I contratti nazionali ordinano unicamente gli aspetti della vita aziendale, ignorando quelli etico-sociali che invece, assumono oggi, un aspetto fondamentale per la sopravvivenza di un progetto lavorativo.

Invero, all’interno di un organismo aziendale, sono presenti alcuni collaboratori subordinati e non che provengono da tradizioni e culture di gran lunga dissimili tra loro, di conseguenza, possono accadere degli equivoci che possono diventare veri e propri danni all’azienda e alla suo brand.

Proprio per questi motivi è nata l’esigenza di fornire alle aziende una traccia d’inclusione facente parte del famoso “codice di comportamento”, sempre rammentando che, la presenza di un codice  non è forzata bensì discrezionale.

Se è discrezionale allora dobbiamo essere lungimiranti e se siamo manager, dobbiamo, ovvero, abbiamo il dovere di prevenire tutte quelle conseguenze, bloccando le cause.

Ma cose si scrive un codice che sia inclusivo e non esclusivo?

Semplice, basta consultare la pianificazione nazionale di un determinato settore.

Fissare poi le regole etiche e sociali proprie di una determinata azienda o ente non è difficile se si seguono la logica e il buonsenso.

In terza battuta, per far si che la regola morale diventi un’idea collettiva da perseguire quale obiettivo sociale, allora c’è bisogno di identificare una adeguata modalità di comunicazione dei contenuti propri del codice affinché il suo contenuto diventi parte della mentalità del collaboratore (e della fascia dirigenziale), quale vera e propria opportunità di crescita e non un obbligo.

Mi sento in dovere di suggerire che per poter scrivere giustamente un codice etico e morale, bisogna effettuare prima di tutto un’impegnata analisi della struttura per la quale si vogliono fissare le regole e che queste non siano fissate in palese contraddizione come spesso accade.

Individuata la struttura nel suo complesso, gli organi aziendali designati a questo compito avanzeranno una serie di definizioni che dovranno essere rispettate.

Ovviamente chi fissa le regole, sarà il primo a rispettarle.

Solo dopo aver fissato (e rispetto per primi le regole) bisognerà circoscrivere le varie sanzioni per chi non rispetterà le regole sia morali che sociali all’interno e all’esterno (laddove è necessario) dell’amministrazione, azienda, società, struttura per la quale si opera.

Ed è bene comprendere che siano stabiliti in parallelo i diritti e i doveri e solo poi le sanzioni, perché è questo il principio del diritto.
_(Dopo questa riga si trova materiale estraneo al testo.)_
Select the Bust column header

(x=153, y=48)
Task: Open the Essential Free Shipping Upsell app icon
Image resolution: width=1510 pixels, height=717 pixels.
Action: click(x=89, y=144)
Diritto, nel lessico giuridico, è l'insieme delle norme giuridiche presenti in un ordinamento giuridico e/o delle norme giuridiche che regolano una determinata disciplina, ma anche un sinonimo di potere o facoltà.

Per estensione come diritto si indica anche la scienza che studia le norme giuridiche e le fonti giuridiche ma a noi piace interpretare quello che riguarda la parte relativa al “sinonimo di potere o facoltà.”
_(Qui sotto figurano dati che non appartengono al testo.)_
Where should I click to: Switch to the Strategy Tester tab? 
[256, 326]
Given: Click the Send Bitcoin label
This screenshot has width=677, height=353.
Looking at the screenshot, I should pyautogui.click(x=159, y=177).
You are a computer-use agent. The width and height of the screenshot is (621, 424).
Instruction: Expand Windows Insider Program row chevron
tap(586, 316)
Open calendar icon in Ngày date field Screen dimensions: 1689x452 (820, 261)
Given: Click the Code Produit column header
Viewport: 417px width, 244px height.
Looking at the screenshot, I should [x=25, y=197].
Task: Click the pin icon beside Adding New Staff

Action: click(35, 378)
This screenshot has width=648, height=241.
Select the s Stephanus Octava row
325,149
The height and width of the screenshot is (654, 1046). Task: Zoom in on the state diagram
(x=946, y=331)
Per non trascendere, per non oltrepassare la sottile linea di demarcazione fra prevaricazione e possibilità, adotteremo il sostantivo “facoltà” e non “potere”, quale unico metro di misura d’applicazione del diritto e delle norme, financo quelle disciplinari.

Se le norme sono chiare, se tutto il lavoro centrale è finalizzato al benessere sociale e all’inclusione generale, non si avrà mai la necessità di sanzionare bensì, quella di premiare.